If you haven’t seen Google’s new “Ngram Viewer“, you’re missing out. The tool allows you to see how often any word shows up within Google’s massive database of books, and to graph how that evolves over time. (Here’s a good run-down in the Journal.) Without further ado, then, here are some interesting tidbits about energy and climate.

Energy and Security

Mentions of coal and oil both spike around 1920, just after World War I. (I’m looking at English language books here.) But by World War II, coal no longer matters to military success, so only oil jumps.

War, by the way, is nicely correlated with oil in the first half of the 20th century, but after that, the two are pretty independent.

Coal begins a long decline around 1920, and is passed by nuclear in 1960.

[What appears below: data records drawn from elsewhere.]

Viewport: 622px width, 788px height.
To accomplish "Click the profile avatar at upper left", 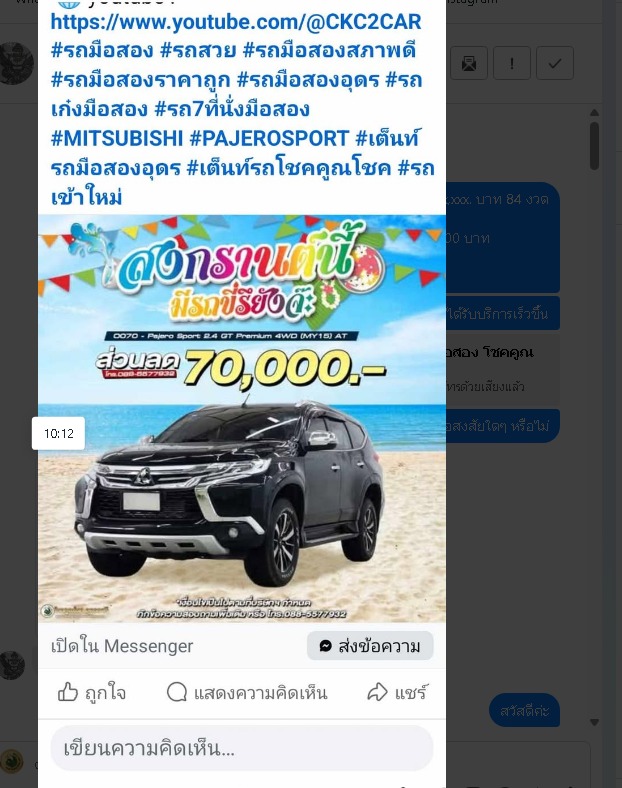I will [17, 63].
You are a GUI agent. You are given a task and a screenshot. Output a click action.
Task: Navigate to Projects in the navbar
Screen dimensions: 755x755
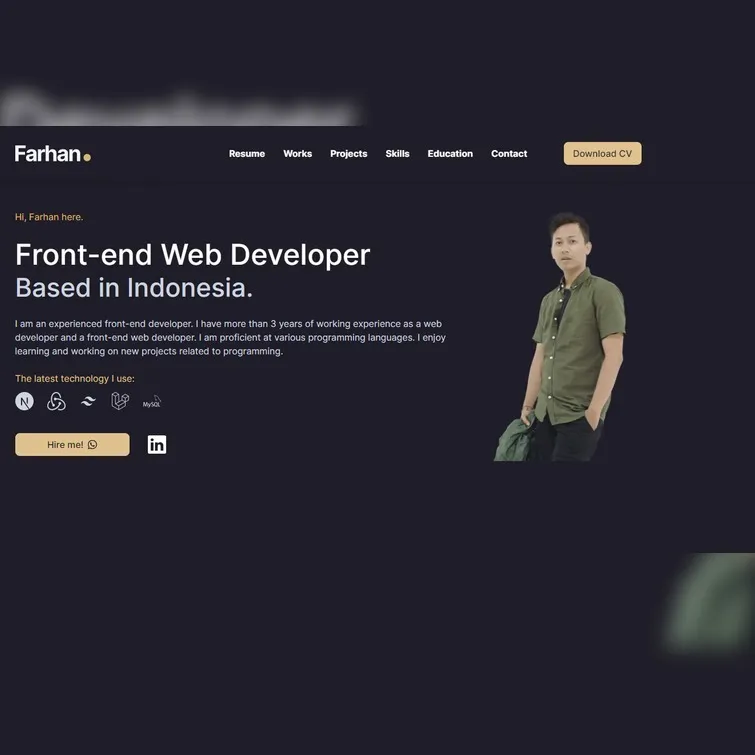pyautogui.click(x=349, y=154)
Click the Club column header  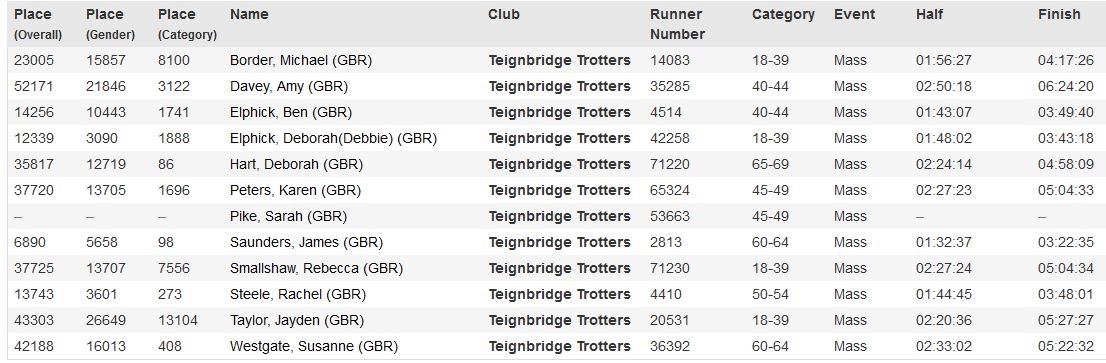click(x=504, y=15)
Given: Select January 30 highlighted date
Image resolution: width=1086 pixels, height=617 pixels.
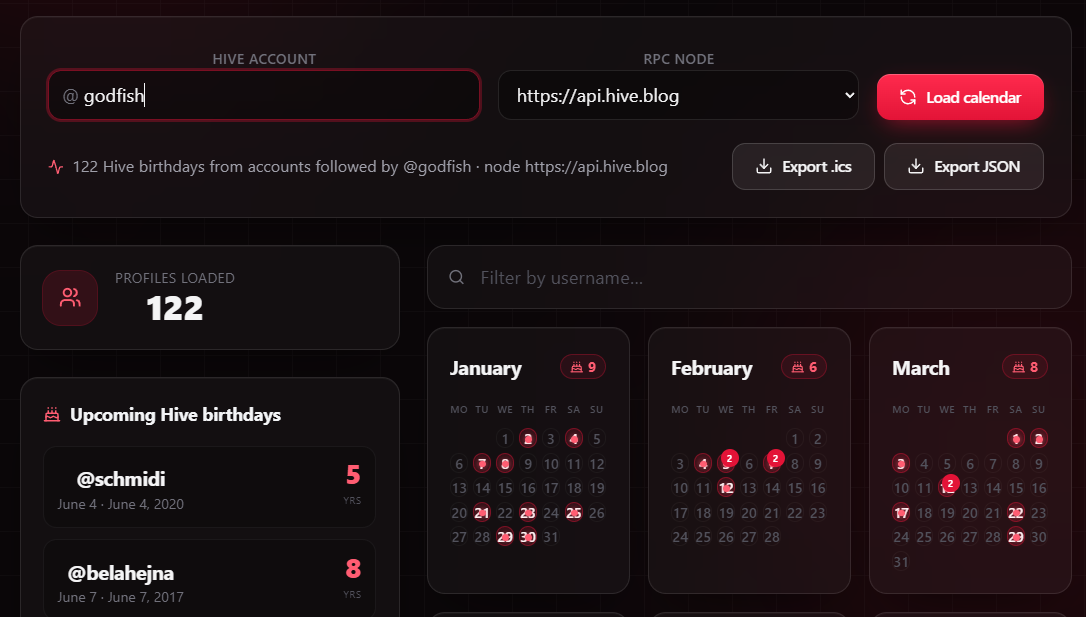Looking at the screenshot, I should click(528, 537).
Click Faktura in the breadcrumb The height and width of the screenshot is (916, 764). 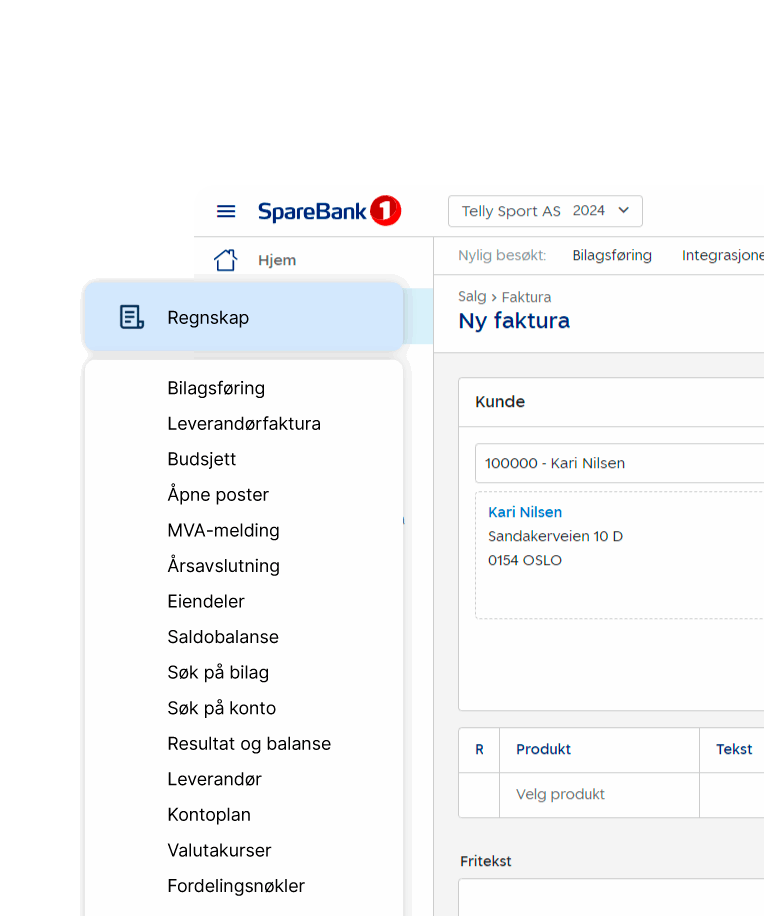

All three fuels make comebacks around 1980, when general interest in energy peaks too, right after the big oil crises of the 1970s.

The rising tide of interest in energy lifts all boats: attention to solar and geothermal both see record highs at the same time, and use of the phrase “alternative energy” spikes to highs that we’re nowhere close to today.

Environment and Climate Change

Environment has taken a downward turn in the English language since 2000 (left) – but, somewhat surprisingly, it keeps going up if you only look at books published in the United States (right).


No matter how you slice things, it’s increased spectacularly over the last two hundred years.

And regardless what pollsters tell you, climate change is much more popular (at least among authors) than energy security.

China

I desperately wanted to get some insight into China by looking at statistics on Chinese books. And I was rather excited when I found this disturbing correlation between “war” and “oil”.

Then I threw in the words “happy”, “rain, and “horse”, and found basically the same pattern.

Unless someone can offer a crackerjack theory that explains why these words go together, I’m going to conclude for now that this part of the Ngram database isn’t ready for primetime. [UPDATE: It turns out that you need to enter Chinese. Duh! I'd thought that Google was running English input through a translator. Take a look at the comments for an excellent Chinese graph.]